Comments on my 'How Many Universities?' post included interesting reflection on how many people with PhDs should a subject like Philosophy produce. The discussion concentrated on whether there is, or ought to be, a prospect of gainful employment for everyone with a PhD, and if, not, whether it is irresponsible to encourage so many people into graduate work.
This is an instance of a broader question concerning waste and risk, although I realise that this might be thought a rather distasteful way of putting things. In the current context the question is this: given that it is unlikely that we will design a regime such that ALL AND ONLY the best philosophers do PhDs, should we aim at a regime where ONLY the best philosophers do PhDs, or a regime where ALL the best philosophers do PhDs? The former system is one where we don't accept people unless we are pretty sure there will be a job for them, and thereby risk missing some really good ones whom we have failed to spot; the latter says that we should accept a larger group to make sure we don't miss out on anyone who turns out to be really good, even if the cost is that we take many unsuitable people. One might argue that the latter - many more PhDs - is better for the advancement of the subject, but the former is better for the individuals involved. This is why, I think, that it is not an easy issue to solve.

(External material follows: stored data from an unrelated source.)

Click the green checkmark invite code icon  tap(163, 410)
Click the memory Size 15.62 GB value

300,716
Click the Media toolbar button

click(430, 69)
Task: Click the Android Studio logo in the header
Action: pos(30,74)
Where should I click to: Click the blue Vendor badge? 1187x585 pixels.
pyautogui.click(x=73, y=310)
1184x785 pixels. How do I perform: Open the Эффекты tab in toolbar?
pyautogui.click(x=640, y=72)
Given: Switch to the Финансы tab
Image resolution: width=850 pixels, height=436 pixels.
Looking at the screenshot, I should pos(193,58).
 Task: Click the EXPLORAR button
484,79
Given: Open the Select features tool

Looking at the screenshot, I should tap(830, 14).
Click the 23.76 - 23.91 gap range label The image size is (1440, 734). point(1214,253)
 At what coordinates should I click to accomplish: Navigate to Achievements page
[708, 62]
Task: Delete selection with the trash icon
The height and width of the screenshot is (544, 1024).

In research terms, the issue comes to this. Should we we make sure that we don't waste money, and fund only realistic, deliverable projects, thereby denying funding for more speculative work which has a serious risk of failure but might have greater rewards, or should we be prepared to risk wasting money in order to aim at really valuable results. I have written on what I think is the overly conservative approach taken by the UK Arts and Humanities Research Council. A couple of days ago my UCL colleague in Science and Technology Studies, Donald Gillies, sent me a paper arguing at length a similar criticism of the Research Assessment Exercise. The essence of Gillies' argument is:
Statistical tests are said to be liable to two types of error (Type I error, and Type II error). A Type I error occurs if the test leads to the rejection of a hypothesis which is in fact true. A Type II error occurs if the test leads to the confirmation of a hypothesis which is in fact false. Analogously we could say that a research assessment procedure commits a Type I error if it leads to funding being withdrawn from a researcher or research programme which would have obtained excellent results had it been continued. A research assessment procedure commits a Type II error if it leads to funding being continued for a researcher or research programme which obtains no good results however long it goes on. This distinction leads to the following general criticism of the RAE. The RAE concentrates exclusively on eliminating Type II errors. The idea behind the RAE is to make research more cost effective by withdrawing funds from bad researchers and giving them to good researchers. No thought is devoted to the possibility of making a Type I error, the error that is of withdrawing funding from researchers who would have made important advances if their research had been supported. Yet the history of science shows that Type I errors are much more serious than Type II errors.
Gillies' paper is available here.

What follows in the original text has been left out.